Attila Petofi, Deputy Director of the National Bureau
of Investigation, told a news conference there was
substantial information the 42-year-old dentist of
Palestinian origin planned to blow up "a Jewish museum",
but he did not specifically say that was the new Holocaust
Memorial Centre.
Police said they had detained two other men, in
connection with other crimes. They said the Palestinian man
had wanted to buy explosives from one of these two, and had
wanted to commission the other to blow up the Jewish
museum.
Police also said they had questioned two other people,
both Syrians, who may have wanted to supply explosives to
the Palestinian. They were being questioned as witnesses
but their legal status was pending further consideration,
police said.
Katsav will visit the Holocaust Memorial Centre on
Thursday to mark the 60th anniversary of the day Hungary's
pro-Nazi regime started rounding up Jews to confine them in
ghettos.
Hungary recently converted a disused synagogue in
downtown Budapest into the memorial centre to more than
500,000 Hungarian Jews who perished during World War Two.
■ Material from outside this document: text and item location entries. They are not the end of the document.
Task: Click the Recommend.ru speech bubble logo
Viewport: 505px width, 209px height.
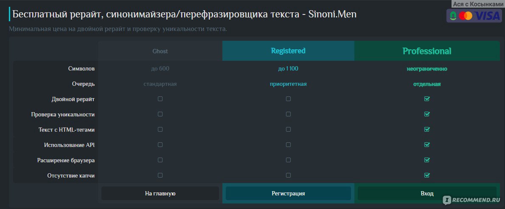Action: [x=447, y=200]
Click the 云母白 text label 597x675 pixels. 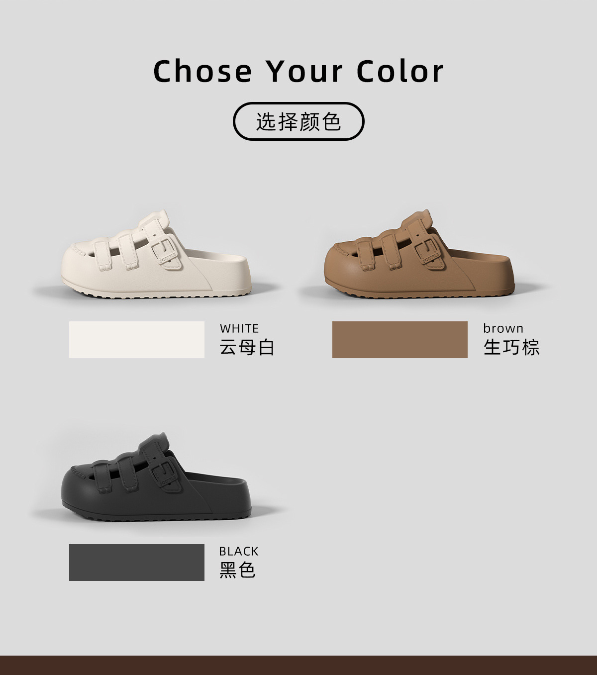[247, 348]
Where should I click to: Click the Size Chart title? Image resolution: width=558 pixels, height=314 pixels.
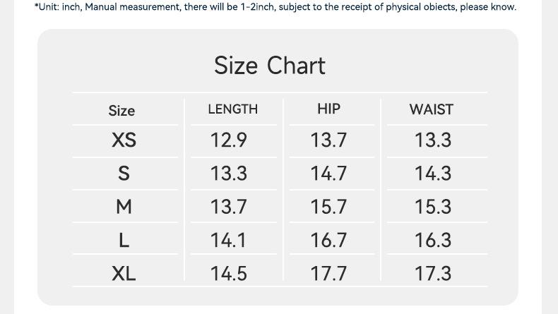coord(270,66)
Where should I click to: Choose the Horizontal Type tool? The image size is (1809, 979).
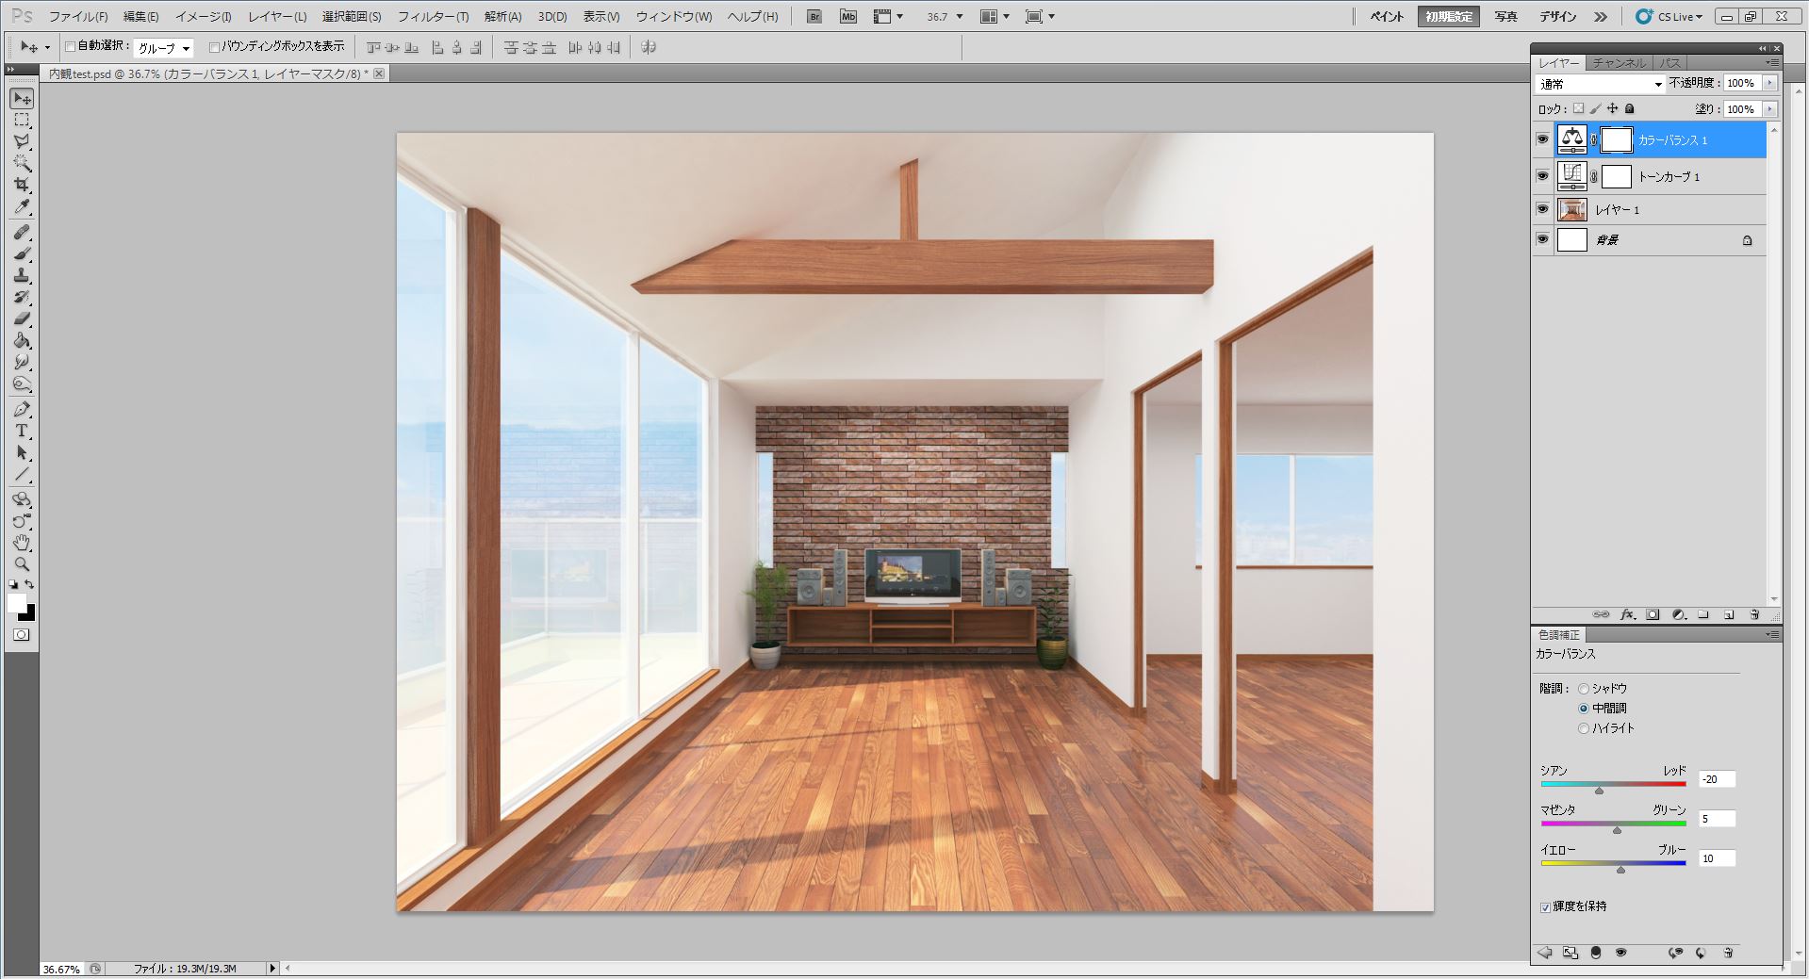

Before World War Two, Hungary had a Jewish minority of more
than one million. It now numbers fewer than 100,000,
but is still central Europe's biggest Jewish community.
In May and June 1944, Hungarian authorities deported
437,402 Jews to concentration camps, according to German
records.
The memorial centre is the fifth state-funded Holocaust
museum in the world according to its creators, after others
in Jerusalem, Washington, London and Berlin.